- Selected passage
- - -

But this was the popular-music side of Bert Jansch. As with Hendrix, it is among the more esoteric, in Jansch’s case, purely instrumental, work that the true genius emerges. While these folk songs are amazing, beautiful works, Jansch as a guitarist, plain and simple, is on another planet. This “best of” album is replete with examples that will blow your mind. From that debut album is Casbah, which contains delicate flourishes of notes on the upper strings alongside a thumping bass line, as two melodies interrelate. It is uncanny to think this is all done on one guitar. Sure two hands on a piano one can understand, but this…

Also from the Bert Jansch album is the vortex of sound called Alice’s Wonderland, whose chords I recognised instantly once it started playing. It is impossible to describe just what an extraordinary piece of music this is. There is something immensely satisfying about the sound of an acoustic guitar properly played. Jansch plays in such a way the sound goes straight to your soul, striking chords within that one can crave to have struck with a great and real hunger.

Box of Love, The Bert Jansch Samper, Vol II

We also grew up with the album, Box of Love, The Bert Jansch Samper, Vol II, from 1972. It has a lovely cover designed to resemble a match box, in black, red and yellow, with a dark grey strip of “carbon” along the bottom. On this album I first got into Peregrinations, another short instrumental but one which, heard afresh on this CD, I now realise is one of his most sublime efforts. You ears just savour the sound!

Jack Orion

From the album, Jack Orion, and also on Box of Love, is The Gardener, which heard on this CD is yet another superb piece. In this case he hum-sings – dai-do-dai-da-di-daa – alongside some more amazing guitarwork: pure ear candy!

Birthday Blues

My interest was piqued, when I read earlier on, about his tribute to his first wife, the sculptor Heather Sewell, titled Miss Heather Rosemary Sewell, off the Birthday Blues album from 1968. This takes one into an English country garden. Light, chipper, bird-like notes spring to life, charged with springtime energy and summer growth. There is a lovely infusion of a double bass or cello, both plucked and bowed, and a wide range of time adjustments to keep one captivated.

- - -

- Source material

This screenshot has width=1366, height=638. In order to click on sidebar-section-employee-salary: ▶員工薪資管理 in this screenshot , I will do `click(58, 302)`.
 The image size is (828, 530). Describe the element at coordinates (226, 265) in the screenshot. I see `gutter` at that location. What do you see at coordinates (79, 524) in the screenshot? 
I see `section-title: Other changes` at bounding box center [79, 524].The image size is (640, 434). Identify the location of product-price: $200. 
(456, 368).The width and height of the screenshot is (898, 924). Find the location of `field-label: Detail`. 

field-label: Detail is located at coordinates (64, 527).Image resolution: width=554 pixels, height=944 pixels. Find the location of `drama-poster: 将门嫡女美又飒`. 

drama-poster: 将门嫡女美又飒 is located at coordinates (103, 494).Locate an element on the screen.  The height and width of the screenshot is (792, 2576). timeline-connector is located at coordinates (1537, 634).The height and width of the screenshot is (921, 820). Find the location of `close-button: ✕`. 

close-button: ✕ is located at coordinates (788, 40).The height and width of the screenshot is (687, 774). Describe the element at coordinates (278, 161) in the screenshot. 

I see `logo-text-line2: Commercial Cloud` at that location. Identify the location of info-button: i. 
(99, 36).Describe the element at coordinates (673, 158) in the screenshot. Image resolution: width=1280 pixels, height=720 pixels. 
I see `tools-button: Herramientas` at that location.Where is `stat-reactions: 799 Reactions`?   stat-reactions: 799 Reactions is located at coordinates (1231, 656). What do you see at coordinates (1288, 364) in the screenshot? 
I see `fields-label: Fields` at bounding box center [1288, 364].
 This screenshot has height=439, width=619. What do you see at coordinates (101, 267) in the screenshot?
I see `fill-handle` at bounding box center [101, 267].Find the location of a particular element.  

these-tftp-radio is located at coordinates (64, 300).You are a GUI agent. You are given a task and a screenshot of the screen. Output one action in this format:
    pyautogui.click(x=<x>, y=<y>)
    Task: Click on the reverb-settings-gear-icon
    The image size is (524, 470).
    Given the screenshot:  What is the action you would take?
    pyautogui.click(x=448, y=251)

- - -

Summarize the passage on Bert Jansch's guitar music in two sentences.

- Reply to the task
Beyond his popular folk songs, Bert Jansch's purely instrumental work is where his true genius as a guitarist emerges, and the "best of" album holds many examples, including Casbah, in which two melodies interrelate on one guitar, and the extraordinary Alice's Wonderland. Other highlights are Peregrinations from Box of Love (1972), The Gardener from Jack Orion with its hum-singing over amazing guitarwork, and Miss Heather Rosemary Sewell, a tribute to his first wife from the 1968 Birthday Blues album.